Socha, who manages the parks and resorts division for hospitality firm Delaware North, drew criticism from conservation groups when the nomination was made public in February. Those groups questioned his qualifications for leading the federal agency, citing a lack of experience in government.
Delaware North and the National Park Service previously engaged in litigation that began in 2015 and was resolved with a settlement in 2019 for $12 million during President Trump’s first term.
In the interim, the agency is led by Jessica Bowron, the NPS comptroller, who is serving as acting director. The National Park Service is housed within the U.S. Interior Department.
Policy context and disputes
The Trump administration has pursued actions aimed at changing the presentation and management of public spaces, museums and parks. Civil rights groups have widely criticized those moves as attempts to roll back long-standing progress on how historical events and figures are interpreted.

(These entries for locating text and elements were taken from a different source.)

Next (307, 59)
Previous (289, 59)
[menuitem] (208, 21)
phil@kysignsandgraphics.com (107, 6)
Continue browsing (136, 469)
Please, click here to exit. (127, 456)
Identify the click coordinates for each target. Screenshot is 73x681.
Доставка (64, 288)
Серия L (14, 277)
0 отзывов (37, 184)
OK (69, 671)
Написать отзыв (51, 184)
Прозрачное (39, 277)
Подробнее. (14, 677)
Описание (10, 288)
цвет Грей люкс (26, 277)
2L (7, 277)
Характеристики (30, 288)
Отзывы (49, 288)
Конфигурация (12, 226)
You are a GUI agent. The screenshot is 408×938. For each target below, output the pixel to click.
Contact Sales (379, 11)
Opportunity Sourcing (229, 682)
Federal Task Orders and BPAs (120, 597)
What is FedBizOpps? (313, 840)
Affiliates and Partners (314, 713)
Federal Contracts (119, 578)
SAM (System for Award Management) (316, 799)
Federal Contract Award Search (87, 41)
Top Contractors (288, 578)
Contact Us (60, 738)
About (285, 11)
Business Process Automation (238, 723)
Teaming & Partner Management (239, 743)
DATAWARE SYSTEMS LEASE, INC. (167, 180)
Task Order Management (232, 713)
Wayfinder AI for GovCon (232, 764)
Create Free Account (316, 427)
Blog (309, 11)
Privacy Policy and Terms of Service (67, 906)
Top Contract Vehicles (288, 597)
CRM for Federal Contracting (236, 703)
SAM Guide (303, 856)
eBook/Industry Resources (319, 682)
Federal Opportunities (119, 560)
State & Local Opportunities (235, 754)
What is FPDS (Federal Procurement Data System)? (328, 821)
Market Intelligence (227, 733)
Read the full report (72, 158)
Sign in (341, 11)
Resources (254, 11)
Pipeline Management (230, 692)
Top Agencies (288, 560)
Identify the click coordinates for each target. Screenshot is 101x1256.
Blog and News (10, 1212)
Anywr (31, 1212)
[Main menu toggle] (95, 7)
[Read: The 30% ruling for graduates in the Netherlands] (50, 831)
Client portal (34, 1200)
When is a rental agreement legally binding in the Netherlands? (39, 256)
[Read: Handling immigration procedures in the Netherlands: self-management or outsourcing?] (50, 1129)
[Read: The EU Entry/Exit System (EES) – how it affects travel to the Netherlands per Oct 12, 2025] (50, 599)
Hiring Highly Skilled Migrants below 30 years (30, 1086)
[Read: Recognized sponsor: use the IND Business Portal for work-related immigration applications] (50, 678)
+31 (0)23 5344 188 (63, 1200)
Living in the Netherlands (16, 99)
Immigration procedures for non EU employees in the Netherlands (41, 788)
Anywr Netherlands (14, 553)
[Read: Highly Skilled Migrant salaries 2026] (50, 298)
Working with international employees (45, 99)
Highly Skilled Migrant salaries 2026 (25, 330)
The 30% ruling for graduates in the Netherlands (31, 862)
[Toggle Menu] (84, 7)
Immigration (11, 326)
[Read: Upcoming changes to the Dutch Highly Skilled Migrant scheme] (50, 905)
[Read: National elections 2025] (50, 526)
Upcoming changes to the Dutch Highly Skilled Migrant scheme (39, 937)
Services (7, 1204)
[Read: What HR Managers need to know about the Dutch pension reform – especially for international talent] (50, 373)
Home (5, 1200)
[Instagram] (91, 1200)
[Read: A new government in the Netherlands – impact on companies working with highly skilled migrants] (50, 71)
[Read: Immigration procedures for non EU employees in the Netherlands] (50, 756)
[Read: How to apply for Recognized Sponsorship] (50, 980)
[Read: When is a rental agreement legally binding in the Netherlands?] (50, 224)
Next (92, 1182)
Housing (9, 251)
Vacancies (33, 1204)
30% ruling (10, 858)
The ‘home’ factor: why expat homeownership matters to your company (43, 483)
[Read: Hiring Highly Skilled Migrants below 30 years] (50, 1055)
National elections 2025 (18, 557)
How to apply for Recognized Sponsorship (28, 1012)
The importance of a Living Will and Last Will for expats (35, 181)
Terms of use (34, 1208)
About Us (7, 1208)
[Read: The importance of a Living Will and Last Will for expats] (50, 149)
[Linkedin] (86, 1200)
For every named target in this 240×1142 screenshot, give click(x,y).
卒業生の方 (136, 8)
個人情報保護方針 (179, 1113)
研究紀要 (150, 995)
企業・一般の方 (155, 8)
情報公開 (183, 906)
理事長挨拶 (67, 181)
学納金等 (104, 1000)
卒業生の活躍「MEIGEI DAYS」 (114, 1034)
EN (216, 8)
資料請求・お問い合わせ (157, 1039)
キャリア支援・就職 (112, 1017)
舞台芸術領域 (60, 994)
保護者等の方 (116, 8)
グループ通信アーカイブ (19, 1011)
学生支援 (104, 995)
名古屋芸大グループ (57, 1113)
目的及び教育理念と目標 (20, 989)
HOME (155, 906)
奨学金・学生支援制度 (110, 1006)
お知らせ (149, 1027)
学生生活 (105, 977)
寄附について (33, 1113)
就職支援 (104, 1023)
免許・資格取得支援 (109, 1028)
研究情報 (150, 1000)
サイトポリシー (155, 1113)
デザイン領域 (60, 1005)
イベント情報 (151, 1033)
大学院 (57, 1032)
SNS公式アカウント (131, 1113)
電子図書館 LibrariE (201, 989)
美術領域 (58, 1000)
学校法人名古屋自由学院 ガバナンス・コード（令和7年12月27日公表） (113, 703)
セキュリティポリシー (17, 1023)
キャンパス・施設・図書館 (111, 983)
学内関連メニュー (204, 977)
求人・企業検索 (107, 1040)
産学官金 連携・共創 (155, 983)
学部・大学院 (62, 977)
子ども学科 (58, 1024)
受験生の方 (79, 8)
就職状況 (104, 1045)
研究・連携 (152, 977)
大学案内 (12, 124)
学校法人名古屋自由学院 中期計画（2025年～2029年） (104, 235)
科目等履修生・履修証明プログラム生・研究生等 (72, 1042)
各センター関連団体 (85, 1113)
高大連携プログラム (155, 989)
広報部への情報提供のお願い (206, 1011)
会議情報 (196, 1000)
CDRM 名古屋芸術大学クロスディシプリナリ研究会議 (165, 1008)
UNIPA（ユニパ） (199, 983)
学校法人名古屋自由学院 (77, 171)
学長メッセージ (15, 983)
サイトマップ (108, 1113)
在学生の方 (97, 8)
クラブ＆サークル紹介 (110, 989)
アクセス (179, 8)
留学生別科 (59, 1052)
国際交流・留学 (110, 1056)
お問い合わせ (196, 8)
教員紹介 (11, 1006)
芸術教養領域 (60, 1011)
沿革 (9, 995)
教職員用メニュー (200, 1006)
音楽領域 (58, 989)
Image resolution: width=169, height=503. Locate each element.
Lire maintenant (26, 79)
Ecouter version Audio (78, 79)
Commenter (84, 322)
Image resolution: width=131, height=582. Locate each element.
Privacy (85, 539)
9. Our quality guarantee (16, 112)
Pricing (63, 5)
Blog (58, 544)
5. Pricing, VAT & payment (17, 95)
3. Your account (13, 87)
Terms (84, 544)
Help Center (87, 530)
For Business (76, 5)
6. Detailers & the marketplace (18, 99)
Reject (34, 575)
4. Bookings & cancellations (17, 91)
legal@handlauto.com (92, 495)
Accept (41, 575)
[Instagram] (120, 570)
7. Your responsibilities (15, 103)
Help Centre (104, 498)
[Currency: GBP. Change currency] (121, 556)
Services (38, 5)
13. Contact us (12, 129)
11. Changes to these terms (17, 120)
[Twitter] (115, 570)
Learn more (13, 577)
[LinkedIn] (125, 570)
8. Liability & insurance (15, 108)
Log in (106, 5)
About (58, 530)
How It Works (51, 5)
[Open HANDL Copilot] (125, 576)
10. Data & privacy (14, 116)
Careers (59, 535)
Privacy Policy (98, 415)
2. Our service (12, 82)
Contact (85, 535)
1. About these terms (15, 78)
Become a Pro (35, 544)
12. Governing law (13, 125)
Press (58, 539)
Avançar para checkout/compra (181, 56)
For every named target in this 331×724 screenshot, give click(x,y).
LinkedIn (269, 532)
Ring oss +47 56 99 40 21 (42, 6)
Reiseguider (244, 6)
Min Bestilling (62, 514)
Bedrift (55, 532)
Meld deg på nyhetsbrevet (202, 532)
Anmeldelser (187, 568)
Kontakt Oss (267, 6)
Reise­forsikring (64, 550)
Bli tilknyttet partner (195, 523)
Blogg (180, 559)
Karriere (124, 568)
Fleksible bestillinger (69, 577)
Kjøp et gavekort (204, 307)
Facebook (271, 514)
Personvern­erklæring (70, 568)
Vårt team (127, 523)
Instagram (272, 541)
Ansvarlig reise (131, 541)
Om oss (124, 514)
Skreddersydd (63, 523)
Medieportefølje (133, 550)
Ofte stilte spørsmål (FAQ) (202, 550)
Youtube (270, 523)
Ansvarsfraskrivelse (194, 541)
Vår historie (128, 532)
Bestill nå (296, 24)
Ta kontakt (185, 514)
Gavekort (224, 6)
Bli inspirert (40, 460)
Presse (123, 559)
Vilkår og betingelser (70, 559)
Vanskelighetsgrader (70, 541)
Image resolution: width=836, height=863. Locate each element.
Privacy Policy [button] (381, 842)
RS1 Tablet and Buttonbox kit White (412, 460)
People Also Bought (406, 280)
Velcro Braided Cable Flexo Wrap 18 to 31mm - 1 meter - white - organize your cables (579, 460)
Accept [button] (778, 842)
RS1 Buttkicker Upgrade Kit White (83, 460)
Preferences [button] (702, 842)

Shortly after taking office, President Trump issued an executive order intended to address what he described as the spread of "anti-American ideology." The order instructed the Interior Department to restore federal parks, monuments and memorials that had been "removed or changed in the last years to perpetuate a false revision of history." Following that directive, the Interior Department said that interpretive signage across national parks - the plaques and panels that explain sites and events - was placed under review.
Reports have indicated that U.S. officials directed national parks to remove dozens of signs and displays that addressed slavery and the mistreatment of Native Americans by settlers. In one instance cited by officials, in January NPS staff removed a slavery exhibit from a Philadelphia historic site where George Washington once lived. A U.S. federal judge subsequently ordered the Trump administration to reinstall the slavery exhibit, and the National Park Service complied with that order.
What remains clear
The White House did not provide a reason for the withdrawal of Socha's nomination. The agency remains under acting leadership while the broader debates over interpretive materials and the presentation of history in national parks continue to play out.